More importantly, is there any information about you that knowing that it were leaked or compromised would make that much of a difference to your daily life? Your bank account or financial information, maybe your passwords (especially if you reuse passwords)…anything else? Checking your credit a few times per year or being alerted months after something got out isn’t going to help. Monitor your bank, financial, and investment accounts rigorously. Check them at least once per month since most institutions rely on fraud policies that can not reverse transactions after 60 days. If you’re not checking your statements then if you have a problem anything that Experian or LifeLock told you would be too late to do anything about it anyway.
There are other concerns, though.
It’s not merely that Experian is ineffective. These services actually increase your risk.
Sites and services that collect sensitive information are prime targets. That is, Experian is more likely to be a target than Betty’s Knitting Hub. A relatively minor hack on Experian (or LifeLock) could result in major data access. Even a single customer record could enable an attacker to abuse someone’s entire identity. Experian is no stranger to this. At all.
The sensitive information I’m most concerned about isn’t your credit report data or your name, date of birth, or SSN. All of which can be obtained in seconds with a background check – cheap. No, what I’m concerned with is all the data that you are required to populate into the “my private information” form on the Experian (or LifeLock) website so they know what to look for on the dark web. Stuff like your email addresses, phone numbers, user names, bank account numbers, credit card numbers, passwords, investment account details…you know, all the things an actual hacker would consider a wonderful treasure trove. This “feature” isn’t the same thing as adding your personal information to a credit report, as credit reports are actually limited in what they store and share, and for good reasons. The “monitoring” feature is wholly different because it literally creates a singular repository of information that would make it extremely easy for an attacker that gained access to that one page a lottery-winning-level of access to your information.
Question: If you give this information to Experian and Experian gets hacked and your data gets leaked as a result, what do you think the resolution is going to be? Maybe a couple years of “free” service from the same company that got hacked in the first place?
Yes. They were hacked. A lot. A whole lot. And that’s when they weren’t just flat-out selling your information.

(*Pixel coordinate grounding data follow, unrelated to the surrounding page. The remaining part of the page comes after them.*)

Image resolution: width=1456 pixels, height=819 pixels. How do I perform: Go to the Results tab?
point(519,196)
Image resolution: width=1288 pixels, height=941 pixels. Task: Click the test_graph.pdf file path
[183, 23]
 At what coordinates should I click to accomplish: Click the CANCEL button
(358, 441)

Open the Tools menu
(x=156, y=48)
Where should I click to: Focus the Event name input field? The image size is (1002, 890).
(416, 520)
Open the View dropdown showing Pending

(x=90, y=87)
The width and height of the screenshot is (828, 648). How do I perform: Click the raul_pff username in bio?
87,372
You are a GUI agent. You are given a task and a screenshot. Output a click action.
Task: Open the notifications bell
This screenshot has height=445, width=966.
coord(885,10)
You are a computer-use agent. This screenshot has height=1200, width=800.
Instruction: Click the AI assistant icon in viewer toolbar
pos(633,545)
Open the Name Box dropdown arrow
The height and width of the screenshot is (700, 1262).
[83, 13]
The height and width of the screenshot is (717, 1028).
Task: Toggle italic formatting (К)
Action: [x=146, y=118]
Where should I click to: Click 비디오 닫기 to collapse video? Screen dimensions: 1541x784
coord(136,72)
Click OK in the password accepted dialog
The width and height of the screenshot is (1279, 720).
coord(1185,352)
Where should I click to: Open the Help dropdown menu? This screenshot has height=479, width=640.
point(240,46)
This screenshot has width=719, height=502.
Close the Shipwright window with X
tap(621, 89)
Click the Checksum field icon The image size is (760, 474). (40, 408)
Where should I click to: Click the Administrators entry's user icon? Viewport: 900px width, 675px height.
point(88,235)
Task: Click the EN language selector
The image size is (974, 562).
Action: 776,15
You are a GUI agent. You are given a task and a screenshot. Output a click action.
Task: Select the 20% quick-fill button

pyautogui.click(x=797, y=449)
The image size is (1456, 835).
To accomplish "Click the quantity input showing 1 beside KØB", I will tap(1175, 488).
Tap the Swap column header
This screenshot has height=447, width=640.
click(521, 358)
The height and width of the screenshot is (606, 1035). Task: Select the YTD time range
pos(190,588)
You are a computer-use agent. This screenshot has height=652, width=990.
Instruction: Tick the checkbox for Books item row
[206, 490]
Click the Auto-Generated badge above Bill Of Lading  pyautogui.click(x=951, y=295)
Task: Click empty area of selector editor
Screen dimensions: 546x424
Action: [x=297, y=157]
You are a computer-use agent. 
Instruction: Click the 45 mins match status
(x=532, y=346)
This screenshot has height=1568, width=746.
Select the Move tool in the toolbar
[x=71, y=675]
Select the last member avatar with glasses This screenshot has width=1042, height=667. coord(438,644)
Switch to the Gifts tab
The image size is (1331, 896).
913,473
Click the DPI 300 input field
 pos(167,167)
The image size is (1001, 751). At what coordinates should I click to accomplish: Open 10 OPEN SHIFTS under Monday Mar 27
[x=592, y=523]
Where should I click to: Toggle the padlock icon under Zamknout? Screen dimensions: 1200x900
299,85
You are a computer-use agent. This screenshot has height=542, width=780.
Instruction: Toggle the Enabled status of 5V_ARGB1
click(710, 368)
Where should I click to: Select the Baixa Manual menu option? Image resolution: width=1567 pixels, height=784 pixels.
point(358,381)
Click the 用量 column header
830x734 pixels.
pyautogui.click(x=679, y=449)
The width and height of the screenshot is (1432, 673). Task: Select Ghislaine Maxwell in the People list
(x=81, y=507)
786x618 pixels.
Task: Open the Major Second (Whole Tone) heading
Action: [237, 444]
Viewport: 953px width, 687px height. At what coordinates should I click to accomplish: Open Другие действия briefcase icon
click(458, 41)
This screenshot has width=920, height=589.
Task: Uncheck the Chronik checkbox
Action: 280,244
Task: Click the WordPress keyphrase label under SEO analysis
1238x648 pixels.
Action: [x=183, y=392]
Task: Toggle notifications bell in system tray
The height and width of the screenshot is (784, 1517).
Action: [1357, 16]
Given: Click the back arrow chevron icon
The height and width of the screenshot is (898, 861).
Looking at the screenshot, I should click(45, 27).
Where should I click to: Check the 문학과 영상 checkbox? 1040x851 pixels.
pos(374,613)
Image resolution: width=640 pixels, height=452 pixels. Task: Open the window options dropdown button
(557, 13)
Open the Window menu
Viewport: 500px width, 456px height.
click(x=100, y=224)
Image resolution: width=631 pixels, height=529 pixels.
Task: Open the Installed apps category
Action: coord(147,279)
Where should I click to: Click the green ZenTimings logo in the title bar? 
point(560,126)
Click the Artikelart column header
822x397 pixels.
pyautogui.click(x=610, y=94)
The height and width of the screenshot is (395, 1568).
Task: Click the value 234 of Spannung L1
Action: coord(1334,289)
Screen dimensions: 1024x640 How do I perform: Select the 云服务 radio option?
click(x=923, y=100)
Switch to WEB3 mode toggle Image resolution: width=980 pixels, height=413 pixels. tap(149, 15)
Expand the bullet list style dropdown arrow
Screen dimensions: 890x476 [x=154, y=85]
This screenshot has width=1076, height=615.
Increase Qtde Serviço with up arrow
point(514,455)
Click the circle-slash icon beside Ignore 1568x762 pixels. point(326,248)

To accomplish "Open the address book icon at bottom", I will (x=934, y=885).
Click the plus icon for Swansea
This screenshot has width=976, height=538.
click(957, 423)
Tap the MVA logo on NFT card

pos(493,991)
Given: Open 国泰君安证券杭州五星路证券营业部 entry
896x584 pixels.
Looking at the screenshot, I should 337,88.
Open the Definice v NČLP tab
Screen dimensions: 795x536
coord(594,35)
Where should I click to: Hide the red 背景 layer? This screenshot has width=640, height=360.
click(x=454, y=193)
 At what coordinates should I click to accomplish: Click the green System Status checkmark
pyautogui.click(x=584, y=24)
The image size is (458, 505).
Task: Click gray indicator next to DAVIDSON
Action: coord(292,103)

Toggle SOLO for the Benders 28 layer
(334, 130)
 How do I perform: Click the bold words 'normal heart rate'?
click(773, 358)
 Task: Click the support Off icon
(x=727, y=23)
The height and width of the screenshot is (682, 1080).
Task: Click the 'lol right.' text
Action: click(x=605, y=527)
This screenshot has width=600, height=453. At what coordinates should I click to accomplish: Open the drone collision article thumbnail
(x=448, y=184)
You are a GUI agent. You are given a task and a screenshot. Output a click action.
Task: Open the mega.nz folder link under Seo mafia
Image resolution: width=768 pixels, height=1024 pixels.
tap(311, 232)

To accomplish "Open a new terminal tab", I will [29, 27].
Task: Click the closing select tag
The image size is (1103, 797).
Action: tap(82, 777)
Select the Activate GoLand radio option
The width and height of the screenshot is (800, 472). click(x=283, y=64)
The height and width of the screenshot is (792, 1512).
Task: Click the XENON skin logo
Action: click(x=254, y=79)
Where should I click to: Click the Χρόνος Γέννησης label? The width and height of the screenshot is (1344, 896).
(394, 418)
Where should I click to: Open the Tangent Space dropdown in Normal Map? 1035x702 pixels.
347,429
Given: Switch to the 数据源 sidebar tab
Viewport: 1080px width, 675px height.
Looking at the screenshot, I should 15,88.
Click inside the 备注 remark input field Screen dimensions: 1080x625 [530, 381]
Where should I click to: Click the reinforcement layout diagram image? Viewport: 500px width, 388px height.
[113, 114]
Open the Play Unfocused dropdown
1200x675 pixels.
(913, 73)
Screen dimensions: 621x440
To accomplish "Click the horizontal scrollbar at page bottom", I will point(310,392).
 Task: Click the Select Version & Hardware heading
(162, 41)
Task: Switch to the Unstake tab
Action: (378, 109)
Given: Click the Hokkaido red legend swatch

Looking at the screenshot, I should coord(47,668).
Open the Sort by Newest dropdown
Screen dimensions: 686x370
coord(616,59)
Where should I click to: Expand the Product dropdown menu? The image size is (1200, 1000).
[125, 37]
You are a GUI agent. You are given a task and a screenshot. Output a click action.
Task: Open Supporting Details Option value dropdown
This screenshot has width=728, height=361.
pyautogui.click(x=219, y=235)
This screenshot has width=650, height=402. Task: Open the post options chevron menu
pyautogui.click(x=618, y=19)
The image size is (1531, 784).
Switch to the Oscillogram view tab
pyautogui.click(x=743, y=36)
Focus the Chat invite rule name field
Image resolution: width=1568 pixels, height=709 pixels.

Experian and Norton LifeLock have been hacked before. Lots. However, if you populate these forms it wouldn’t even require the attacker to necessarily even hack Experian or LifeLock. All they need to do is gain access to that one online account (at Experian or LifeLock) and suddenly they have access to this huge treasure trove of information. Using a good password is an absolute necessity, especially in cases like this, but their account validation system has proven to be quite defective in the past so I wouldn’t trust it with any other information.
DO NOT give these data brokers any more information than they’re already going to sell or allow to be hacked. The benefit, even if there were any, is far outweighed by the massive additional risk.
Instead of using these ineffective and oft malicious services, just use new, strong, unique passwords on each site and take a few minutes each month to look at your statements.